Previous observational studies employed self-reported FFQ to estimate PUFA intake. Food conversion estimations are imprecise as ω-3 PUFA amounts vary by food source and cooking methods and. In addition, different metabolic capabilities of ω-3 PUFAs contribute to altered ω-3 PUFA levels in different populations. Blood-based biomarkers of ω-3 PUFA intake are more objective and more accurate estimates of biological exposure[23]. Only a small number of studies have measured fatty acids, with many of these studies limited by sample size. According to our data, serum ω-3 PUFA concentrations were lower than that in other reports, which may suggest that the Chinese elderly, whose average daily intake of ω-3 PUFAs is relatively lower than that in Western and Japanese populations, may actually have lower baseline serum ω-3 PUFA concentrations. Besides, these results may be secondary to LCMS, a different yet more sensitive and precise measurement method. Additionally, the sample size of the study thus far is the largest that directly measures serum ω-3 PUFA concentrations.

Recent randomized controlled trials (RCTs) and meta-analyses fail to show that ω-3 PUFA intervention has beneficial effects in cardiovascular events[9-11], which contradicts the findings of previous epidemiological studies. Potential reasons for this discrepancy may include the followings: First, the protective effects of ω-3 PUFAs against cardiovascular diseases may take many years to develop, and therefore the follow-up of recent RCTs may not be long enough. Second, doses of ω-3 PUFAs used by these studies (300–900 mg/day) were lower than the recommendation concentration (over 1000 mg/day)[24], which may be insufficient to induce clinical benefits. Third, the biosynthesis of ω-3 PUFA is inefficient and varies from person to person[25-27]. We also found that serum lipid concentrations, including TG, TC, HDL-C, and LDL-C, in the CAD group were markedly lower than that in the CAD-Risk group, which may be attributed to the higher usage rate of statins (89.0 vs. 32.2%, p < 0.001, shown in Table 1) in CAD patients for secondary prevention. Long-term RCTs support the concept that combining statins with ω-3 fatty acids seems to further decrease CAD risk in primary prevention and CAD mortality in secondary prevention[28]. It is obvious that the cardiovascular events have been effectively retard with improved secondary prevention for cardiovascular diseases, which may weaken the protective effect of ω-3 PUFAs on CAD. Despite the inconsistent results obtained by previous studies, the American Heart Association (AHA) still recommend patients with cardiovascular diseases, especially those with CAD to take ω-3 PUFA supplements (IIa), and future multi-center studies with longer follow-up in different populations are needed to better elucidate the actual roles of ω-3 PUFAs in the prevention of cardiovascular diseases[29].

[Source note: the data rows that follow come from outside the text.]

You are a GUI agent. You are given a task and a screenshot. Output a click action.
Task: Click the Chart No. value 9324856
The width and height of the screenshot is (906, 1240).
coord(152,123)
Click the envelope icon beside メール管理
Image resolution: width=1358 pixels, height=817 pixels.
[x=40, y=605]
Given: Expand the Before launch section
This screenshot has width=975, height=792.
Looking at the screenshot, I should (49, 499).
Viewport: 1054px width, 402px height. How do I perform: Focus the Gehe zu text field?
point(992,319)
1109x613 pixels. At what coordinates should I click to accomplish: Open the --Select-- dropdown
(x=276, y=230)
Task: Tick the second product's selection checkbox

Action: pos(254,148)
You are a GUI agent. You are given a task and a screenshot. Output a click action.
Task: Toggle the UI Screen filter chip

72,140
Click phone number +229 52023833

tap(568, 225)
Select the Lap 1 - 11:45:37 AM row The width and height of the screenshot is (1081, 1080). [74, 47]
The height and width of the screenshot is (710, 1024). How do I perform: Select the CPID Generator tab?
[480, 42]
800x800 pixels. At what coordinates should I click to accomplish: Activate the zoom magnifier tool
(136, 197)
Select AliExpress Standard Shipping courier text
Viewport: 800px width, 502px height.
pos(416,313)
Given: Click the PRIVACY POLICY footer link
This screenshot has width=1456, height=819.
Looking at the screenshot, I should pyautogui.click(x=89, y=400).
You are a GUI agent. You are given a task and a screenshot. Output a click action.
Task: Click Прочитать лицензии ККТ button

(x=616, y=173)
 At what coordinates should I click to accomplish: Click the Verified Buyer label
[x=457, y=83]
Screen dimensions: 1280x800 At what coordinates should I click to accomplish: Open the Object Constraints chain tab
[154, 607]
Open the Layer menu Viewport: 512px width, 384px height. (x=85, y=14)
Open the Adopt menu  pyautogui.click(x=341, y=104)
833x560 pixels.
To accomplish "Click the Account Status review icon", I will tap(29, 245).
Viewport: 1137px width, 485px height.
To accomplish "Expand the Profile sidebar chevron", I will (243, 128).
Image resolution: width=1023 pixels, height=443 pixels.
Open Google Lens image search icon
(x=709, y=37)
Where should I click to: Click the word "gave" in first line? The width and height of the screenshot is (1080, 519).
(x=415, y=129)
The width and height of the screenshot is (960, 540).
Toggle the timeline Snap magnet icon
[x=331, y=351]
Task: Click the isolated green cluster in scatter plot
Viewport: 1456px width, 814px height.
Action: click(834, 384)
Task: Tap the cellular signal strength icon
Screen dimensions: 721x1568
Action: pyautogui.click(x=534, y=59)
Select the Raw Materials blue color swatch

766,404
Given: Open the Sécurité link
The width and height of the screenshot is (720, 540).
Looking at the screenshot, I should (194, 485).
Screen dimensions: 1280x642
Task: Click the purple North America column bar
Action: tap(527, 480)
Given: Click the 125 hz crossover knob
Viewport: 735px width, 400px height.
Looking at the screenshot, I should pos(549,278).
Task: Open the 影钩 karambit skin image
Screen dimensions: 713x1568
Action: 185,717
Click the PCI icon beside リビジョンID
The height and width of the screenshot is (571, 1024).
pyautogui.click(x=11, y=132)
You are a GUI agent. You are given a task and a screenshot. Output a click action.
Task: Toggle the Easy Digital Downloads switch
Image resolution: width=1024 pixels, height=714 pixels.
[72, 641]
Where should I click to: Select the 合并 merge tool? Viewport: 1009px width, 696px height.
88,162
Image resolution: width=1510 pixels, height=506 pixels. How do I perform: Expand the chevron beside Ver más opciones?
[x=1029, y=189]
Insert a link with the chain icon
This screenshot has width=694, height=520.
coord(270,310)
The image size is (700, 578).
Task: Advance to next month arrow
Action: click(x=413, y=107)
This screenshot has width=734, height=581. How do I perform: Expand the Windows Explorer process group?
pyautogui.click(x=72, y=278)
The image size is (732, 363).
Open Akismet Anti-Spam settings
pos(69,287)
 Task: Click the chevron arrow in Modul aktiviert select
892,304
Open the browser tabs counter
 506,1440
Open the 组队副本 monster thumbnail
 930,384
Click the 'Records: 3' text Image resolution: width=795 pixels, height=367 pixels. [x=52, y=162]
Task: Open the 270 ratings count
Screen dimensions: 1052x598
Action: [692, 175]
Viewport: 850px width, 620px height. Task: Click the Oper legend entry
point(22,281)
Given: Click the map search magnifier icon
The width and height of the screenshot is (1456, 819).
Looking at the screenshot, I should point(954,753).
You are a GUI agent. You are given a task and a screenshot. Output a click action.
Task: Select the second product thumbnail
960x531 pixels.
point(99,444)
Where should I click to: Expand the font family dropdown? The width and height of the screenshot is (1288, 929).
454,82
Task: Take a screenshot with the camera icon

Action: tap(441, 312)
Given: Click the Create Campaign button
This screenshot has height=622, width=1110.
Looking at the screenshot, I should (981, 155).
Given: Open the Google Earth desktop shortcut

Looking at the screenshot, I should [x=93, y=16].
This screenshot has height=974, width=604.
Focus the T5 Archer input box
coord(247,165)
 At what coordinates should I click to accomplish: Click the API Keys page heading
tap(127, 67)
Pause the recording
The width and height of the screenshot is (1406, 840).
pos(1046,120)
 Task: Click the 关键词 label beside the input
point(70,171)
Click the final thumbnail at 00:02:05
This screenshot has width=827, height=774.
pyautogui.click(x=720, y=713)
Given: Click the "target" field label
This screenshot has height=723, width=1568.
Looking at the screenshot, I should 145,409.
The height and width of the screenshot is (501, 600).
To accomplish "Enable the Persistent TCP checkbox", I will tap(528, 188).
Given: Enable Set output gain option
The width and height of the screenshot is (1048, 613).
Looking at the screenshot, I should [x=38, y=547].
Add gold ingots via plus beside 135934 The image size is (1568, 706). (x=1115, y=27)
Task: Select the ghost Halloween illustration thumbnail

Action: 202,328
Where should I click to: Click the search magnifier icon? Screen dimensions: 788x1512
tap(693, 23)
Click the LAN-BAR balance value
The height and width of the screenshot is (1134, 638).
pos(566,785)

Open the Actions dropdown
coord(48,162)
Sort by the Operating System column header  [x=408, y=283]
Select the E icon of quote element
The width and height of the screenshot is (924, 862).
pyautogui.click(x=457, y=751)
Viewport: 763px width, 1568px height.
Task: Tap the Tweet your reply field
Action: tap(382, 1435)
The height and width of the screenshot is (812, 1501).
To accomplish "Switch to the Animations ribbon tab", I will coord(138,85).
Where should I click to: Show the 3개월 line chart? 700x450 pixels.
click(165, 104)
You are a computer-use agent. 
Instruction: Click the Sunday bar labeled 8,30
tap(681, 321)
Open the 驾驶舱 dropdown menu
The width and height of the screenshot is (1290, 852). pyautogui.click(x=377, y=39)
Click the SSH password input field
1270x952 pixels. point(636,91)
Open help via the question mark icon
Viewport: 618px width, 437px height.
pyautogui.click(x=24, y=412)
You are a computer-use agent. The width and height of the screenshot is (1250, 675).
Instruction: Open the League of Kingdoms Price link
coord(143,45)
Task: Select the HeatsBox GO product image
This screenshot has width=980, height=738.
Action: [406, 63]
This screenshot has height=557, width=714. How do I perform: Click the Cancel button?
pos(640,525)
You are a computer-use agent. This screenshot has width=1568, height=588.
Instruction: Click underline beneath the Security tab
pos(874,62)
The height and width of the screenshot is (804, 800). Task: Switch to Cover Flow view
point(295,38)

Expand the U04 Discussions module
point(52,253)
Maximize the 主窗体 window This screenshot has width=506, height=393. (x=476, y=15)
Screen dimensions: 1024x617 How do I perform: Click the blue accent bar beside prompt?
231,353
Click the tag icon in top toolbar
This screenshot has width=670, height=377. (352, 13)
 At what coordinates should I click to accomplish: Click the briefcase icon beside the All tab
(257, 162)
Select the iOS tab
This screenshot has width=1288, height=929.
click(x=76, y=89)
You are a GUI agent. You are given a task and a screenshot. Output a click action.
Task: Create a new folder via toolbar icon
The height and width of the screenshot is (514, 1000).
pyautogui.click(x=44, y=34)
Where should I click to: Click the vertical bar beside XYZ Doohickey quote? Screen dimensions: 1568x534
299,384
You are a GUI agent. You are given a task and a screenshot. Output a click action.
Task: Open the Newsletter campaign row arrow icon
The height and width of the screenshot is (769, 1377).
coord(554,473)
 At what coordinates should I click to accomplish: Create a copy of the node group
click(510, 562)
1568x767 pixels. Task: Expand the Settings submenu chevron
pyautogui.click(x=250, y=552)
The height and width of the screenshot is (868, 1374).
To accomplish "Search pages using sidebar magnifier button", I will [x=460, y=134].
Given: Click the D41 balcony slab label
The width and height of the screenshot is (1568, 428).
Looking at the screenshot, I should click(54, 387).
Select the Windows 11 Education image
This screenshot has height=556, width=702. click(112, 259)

There is no denying that some restrictions exist in this study. First, this was a cross-sectional study, which precluded us from obtaining a definite conclusion on the cause-effect relationship between ω-3 PUFAs and CAD. Second, in order to obtain the most comprehensive biochemical parameters for tracing potential influence factors of ω-3 PUFAs, the study design was hospital-based. Therefore, we could not rule out the possibility of selection bias. Third, considering that recalling and reporting bias may markedly influence the reliability of baseline ω-3 PUFA intake calculation, we didn’t rely on dietary patterns, which may also affect serum ω-3 PUFA concentrations. Larger-scale and long-term studies are still needed to confirm our findings.

Conclusions

The current study suggests that high serum ω-3 PUFA concentration is associated with decreased CAD proportion at a relatively younger age. Moreover, DHA may be an independent protective factor of CAD. Additionally, serum ω-3 PUFA concentration may be reduced by alcohol intake and certain drugs like PPIs.